Nowa Zelandia jest jakby trochę takim antypodalnym odbiciem lustrzanym niektórych europejskich niezwykłości... Południowa wyspa ukształtowaniem terenu łudząco przypomina Norwegię - z jej fiordami i lodowcami. Natomiast Rotorua, z północnej wyspy, nieodparcie przywołuje Islandię - z całą specyficzną aktywnością zjawisk geotermalnych, wydobywających się z głębi ziemi: gejzery, ciągle bulgoczące jeziorka błotne, zapachy...
Ale poza podobieństwami do tego, co mamy i w Europie jest tu jeszcze coś wyjątkowego i specyficznego wyłącznie dla Nowej Zelandii.
To kultura polinezyjska, której korzenie sięgają 3 - 4 tysięcy lat. Kultura maoryska (podobnie jak aborygeńska, zresztą) posiada skomplikowany system wierzeń mitologiczno - religijnych, dla których przez wiele wieków jedyną formą zapisu była niepowtarzalna sztuka tych terenów.
I z tą kulturą mogliśmy się zapoznać w wielu miejscach Nowej Zelandii, jednak najpełniej właśnie w Rotorua: najpierw w Te Puia (dawne Whakarewarewa), a po zachodzie słońca - uczestnicząc w specjalnym wieczorze maoryskim.
Ale po kolei. Najpierw Te Puia. To rozległy teren, który obejmuje zarówno spuściznę kulturową - w New Zealand Maori Arts and Crafts Institute - Whakarewarewa, jak i bogactwo naturalnych zjawisk tego miejsca.
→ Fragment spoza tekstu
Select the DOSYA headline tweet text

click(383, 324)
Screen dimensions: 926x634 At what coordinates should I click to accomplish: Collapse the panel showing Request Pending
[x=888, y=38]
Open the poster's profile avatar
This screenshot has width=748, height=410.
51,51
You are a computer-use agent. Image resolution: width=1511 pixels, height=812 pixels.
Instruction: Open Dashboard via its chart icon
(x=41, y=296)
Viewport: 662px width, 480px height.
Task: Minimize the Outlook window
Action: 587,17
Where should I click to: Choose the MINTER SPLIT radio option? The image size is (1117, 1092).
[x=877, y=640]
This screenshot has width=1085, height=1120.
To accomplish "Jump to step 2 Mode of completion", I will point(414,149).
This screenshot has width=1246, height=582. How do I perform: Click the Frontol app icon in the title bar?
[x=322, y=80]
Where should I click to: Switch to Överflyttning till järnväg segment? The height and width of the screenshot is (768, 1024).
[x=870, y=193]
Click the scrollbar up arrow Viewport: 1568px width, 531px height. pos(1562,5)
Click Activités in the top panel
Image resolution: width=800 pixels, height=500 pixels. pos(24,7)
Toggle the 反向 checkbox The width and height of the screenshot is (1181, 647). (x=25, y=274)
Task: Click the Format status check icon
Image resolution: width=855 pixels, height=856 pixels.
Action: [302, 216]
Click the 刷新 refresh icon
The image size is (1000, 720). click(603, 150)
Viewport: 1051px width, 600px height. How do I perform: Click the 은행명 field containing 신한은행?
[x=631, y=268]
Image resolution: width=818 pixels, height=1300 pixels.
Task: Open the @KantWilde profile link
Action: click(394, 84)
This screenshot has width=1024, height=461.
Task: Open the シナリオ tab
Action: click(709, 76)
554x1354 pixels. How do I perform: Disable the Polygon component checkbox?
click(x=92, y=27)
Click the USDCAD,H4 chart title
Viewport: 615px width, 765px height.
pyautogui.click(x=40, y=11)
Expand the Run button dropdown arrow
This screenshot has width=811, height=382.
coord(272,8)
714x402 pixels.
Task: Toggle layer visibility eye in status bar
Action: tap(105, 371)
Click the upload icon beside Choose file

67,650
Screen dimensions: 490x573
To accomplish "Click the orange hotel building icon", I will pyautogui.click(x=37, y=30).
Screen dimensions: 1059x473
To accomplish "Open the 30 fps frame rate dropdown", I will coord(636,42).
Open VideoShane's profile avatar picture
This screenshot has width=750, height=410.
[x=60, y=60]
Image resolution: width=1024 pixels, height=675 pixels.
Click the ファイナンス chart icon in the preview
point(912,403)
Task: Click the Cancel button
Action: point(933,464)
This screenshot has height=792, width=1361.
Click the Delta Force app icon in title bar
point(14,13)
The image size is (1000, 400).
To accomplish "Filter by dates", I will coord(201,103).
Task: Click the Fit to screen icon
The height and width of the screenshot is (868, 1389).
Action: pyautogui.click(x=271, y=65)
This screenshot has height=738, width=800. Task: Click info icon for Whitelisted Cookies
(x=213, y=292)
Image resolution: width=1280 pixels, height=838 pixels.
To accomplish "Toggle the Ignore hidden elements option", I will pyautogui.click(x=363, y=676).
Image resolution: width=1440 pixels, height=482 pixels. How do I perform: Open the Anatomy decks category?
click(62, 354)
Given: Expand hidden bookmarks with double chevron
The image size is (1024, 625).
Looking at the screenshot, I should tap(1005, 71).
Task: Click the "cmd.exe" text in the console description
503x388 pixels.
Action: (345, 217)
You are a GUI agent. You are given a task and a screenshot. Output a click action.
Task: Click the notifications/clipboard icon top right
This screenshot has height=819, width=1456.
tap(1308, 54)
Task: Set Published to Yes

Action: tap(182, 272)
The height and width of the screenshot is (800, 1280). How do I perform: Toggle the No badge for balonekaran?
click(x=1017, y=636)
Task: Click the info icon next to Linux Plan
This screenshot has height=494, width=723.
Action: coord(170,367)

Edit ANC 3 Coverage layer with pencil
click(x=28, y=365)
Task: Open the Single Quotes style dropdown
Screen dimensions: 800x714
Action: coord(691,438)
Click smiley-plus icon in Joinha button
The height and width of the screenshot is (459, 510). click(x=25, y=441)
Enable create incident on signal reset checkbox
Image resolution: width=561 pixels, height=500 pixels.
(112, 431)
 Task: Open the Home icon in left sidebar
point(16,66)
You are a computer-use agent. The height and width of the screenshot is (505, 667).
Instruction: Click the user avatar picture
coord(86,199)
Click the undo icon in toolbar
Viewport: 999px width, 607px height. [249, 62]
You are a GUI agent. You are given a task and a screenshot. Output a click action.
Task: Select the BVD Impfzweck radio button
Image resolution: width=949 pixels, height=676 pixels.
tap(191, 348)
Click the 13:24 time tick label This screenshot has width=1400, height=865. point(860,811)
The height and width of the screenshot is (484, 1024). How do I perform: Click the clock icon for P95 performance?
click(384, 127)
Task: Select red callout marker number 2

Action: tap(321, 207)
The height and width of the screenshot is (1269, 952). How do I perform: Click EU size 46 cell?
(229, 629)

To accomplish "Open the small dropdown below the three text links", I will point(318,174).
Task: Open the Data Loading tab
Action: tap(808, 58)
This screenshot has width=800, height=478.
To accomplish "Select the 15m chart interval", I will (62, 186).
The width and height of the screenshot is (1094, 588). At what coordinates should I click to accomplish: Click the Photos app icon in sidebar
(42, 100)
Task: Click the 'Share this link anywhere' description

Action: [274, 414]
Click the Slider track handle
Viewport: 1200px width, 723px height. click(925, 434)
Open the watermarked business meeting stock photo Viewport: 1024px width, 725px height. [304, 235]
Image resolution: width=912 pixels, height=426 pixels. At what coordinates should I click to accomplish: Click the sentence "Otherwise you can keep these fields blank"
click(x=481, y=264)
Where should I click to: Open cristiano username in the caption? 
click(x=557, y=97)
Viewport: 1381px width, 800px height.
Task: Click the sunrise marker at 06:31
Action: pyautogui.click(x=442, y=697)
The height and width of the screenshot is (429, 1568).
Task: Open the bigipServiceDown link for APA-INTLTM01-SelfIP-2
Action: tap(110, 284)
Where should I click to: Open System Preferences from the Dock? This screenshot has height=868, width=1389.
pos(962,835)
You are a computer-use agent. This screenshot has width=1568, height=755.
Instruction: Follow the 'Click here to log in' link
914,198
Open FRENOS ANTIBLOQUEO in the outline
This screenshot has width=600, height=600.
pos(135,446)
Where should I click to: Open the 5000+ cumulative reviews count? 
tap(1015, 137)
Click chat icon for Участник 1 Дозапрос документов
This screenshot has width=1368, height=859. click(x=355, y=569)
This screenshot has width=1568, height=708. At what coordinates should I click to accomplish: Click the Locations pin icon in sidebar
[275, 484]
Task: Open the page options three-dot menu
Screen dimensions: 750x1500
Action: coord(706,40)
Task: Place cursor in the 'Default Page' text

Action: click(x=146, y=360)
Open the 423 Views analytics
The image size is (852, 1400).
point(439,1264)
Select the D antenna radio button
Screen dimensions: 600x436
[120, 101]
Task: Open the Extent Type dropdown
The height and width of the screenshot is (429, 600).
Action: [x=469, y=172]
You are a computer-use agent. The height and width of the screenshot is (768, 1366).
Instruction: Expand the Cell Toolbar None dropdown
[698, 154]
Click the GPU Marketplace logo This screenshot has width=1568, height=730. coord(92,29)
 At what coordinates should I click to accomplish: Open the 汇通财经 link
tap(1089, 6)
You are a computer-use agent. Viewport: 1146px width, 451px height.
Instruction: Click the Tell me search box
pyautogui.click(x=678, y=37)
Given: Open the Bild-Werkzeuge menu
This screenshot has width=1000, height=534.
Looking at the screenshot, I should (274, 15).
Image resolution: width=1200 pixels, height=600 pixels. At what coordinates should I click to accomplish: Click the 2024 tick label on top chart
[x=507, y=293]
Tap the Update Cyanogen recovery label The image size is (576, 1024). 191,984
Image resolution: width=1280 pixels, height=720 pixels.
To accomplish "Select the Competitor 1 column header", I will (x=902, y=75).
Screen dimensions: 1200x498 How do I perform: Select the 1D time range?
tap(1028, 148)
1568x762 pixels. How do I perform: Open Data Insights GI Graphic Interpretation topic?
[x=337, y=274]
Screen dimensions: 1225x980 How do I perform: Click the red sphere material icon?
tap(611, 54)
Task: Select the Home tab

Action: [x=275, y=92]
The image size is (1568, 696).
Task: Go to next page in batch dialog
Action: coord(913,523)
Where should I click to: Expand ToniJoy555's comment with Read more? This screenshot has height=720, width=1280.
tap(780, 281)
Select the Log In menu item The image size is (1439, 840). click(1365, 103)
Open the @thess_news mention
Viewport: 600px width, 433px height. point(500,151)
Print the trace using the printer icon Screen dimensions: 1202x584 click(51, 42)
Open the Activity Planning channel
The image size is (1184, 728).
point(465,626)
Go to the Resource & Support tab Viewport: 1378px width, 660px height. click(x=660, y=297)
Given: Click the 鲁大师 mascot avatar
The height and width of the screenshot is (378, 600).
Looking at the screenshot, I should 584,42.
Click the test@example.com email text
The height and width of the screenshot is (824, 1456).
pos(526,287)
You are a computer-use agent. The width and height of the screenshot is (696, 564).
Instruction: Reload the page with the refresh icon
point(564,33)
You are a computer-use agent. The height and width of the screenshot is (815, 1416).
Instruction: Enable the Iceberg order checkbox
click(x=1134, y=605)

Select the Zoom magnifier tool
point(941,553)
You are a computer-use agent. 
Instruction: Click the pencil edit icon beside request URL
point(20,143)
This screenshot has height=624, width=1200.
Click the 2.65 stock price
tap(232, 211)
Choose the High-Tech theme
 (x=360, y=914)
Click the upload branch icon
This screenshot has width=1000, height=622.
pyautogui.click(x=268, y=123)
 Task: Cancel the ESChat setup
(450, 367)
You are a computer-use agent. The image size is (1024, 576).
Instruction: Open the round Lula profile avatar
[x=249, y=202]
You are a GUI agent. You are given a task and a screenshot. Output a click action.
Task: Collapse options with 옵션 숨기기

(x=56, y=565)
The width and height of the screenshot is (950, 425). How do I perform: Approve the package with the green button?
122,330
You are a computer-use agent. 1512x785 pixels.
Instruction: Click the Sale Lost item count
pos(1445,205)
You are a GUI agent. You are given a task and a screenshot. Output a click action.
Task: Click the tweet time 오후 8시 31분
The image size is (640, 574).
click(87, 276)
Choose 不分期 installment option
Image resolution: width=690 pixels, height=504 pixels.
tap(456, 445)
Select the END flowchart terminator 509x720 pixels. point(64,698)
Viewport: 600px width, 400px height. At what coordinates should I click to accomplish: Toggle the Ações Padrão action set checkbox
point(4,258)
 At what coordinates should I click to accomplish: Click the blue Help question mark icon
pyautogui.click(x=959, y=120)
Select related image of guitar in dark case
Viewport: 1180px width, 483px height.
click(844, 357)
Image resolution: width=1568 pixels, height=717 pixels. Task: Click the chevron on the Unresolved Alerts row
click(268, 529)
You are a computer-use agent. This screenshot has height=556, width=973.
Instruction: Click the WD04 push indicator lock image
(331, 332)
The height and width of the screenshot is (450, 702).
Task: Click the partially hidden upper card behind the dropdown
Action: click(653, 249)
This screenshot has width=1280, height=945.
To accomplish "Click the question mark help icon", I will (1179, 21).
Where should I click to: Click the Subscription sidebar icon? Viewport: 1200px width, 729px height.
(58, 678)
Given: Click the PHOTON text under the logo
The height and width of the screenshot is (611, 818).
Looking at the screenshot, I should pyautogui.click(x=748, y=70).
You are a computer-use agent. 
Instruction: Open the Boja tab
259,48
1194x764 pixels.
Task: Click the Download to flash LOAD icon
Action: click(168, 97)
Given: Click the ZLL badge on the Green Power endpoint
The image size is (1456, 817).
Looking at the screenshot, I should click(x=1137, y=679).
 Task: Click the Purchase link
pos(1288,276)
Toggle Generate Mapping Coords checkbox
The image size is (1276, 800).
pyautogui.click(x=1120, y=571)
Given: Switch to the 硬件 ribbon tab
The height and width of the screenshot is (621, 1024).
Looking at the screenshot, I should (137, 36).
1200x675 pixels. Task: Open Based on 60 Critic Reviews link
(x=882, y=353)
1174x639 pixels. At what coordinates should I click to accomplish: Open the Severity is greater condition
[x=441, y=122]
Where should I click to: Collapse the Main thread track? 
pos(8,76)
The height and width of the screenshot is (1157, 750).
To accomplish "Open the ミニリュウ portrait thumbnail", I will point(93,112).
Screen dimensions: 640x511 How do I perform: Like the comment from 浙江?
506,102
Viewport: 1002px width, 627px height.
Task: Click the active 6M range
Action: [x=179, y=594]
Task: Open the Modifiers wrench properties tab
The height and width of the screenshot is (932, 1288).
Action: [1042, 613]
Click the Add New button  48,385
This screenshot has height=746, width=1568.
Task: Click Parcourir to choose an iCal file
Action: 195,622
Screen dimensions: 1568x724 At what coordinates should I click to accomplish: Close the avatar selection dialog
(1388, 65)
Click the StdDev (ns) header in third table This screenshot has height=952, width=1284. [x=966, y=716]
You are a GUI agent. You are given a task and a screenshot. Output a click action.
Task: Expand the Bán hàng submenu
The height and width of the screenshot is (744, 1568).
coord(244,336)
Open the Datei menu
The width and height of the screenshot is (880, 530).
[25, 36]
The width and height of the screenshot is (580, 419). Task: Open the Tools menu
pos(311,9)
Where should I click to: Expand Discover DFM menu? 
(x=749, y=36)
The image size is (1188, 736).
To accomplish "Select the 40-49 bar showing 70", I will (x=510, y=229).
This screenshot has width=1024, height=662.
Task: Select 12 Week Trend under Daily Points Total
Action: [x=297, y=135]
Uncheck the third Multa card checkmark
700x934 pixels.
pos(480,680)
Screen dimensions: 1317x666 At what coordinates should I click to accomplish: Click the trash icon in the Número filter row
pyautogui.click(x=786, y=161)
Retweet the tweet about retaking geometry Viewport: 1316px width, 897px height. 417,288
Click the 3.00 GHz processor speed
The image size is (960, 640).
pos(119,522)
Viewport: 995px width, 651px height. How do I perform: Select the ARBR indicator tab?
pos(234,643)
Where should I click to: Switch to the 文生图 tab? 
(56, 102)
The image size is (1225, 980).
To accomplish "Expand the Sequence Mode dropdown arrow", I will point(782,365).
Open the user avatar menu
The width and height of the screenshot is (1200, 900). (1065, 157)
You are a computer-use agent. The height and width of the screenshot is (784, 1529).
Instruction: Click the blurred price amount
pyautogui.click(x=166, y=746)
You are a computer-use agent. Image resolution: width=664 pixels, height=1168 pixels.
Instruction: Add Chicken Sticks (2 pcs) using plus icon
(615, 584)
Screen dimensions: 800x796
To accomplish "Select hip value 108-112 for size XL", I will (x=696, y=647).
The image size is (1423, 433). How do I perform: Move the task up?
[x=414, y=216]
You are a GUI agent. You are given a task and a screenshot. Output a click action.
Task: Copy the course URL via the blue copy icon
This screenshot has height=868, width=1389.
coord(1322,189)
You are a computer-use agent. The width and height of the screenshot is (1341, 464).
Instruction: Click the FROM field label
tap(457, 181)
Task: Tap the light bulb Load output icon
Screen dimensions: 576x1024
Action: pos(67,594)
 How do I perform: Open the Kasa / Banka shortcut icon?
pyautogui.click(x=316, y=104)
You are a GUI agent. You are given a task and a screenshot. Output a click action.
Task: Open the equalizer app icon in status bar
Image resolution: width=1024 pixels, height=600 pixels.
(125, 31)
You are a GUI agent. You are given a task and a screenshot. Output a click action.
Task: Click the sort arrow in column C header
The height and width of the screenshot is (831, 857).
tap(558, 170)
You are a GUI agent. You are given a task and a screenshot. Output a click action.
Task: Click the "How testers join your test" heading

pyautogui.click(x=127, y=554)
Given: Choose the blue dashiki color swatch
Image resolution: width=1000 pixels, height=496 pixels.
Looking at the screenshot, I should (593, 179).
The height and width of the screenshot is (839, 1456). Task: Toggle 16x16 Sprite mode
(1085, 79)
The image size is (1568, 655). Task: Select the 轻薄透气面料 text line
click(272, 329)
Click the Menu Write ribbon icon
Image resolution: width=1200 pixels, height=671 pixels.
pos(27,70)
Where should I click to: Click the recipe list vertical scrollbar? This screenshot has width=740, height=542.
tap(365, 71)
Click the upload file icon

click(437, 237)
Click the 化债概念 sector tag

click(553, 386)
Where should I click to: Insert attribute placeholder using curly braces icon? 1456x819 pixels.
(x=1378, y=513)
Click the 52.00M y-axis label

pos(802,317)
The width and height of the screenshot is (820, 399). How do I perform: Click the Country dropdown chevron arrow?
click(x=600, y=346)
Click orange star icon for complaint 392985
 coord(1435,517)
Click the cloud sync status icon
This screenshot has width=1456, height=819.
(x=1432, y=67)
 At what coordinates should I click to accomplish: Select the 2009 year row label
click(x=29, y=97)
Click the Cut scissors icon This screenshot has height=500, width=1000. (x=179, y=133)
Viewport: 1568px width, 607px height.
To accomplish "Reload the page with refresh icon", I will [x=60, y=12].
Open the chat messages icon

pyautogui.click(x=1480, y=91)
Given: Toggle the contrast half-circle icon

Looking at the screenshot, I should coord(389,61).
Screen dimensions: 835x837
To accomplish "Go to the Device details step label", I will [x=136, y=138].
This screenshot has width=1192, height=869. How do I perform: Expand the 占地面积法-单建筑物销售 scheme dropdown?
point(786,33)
Znajdują się tu zbiory muzealne, swego rodzaju skansen maoryski, jest też szkoła rzeźbiarska, w której można obejrzeć proces powstawania rzeźb maoryskich, obserwując młodych Maorysów uczących się sztuki rzeźbiarskiej od mistrzów rzemiosła. W warsztatach udostępnionych zwiedzającym jest również dział „jubilerski”, prezentujący jak przycinane, rzeźbione i polerowane kamienie diorytowe oraz kości zwierzęce zmieniają się w tradycyjną biżuterię.
Następnie można przespacerować się pośród paproci drzewiastych doliną źródeł geotermalnych Te Puia, spotykając gejzery, małe wulkany błotne, jeziorka z błotem i wrzącą wodą, bezustannie parujące gorące źródła, i wszechobecny zapach siarki... Wrażenia niezapomniane!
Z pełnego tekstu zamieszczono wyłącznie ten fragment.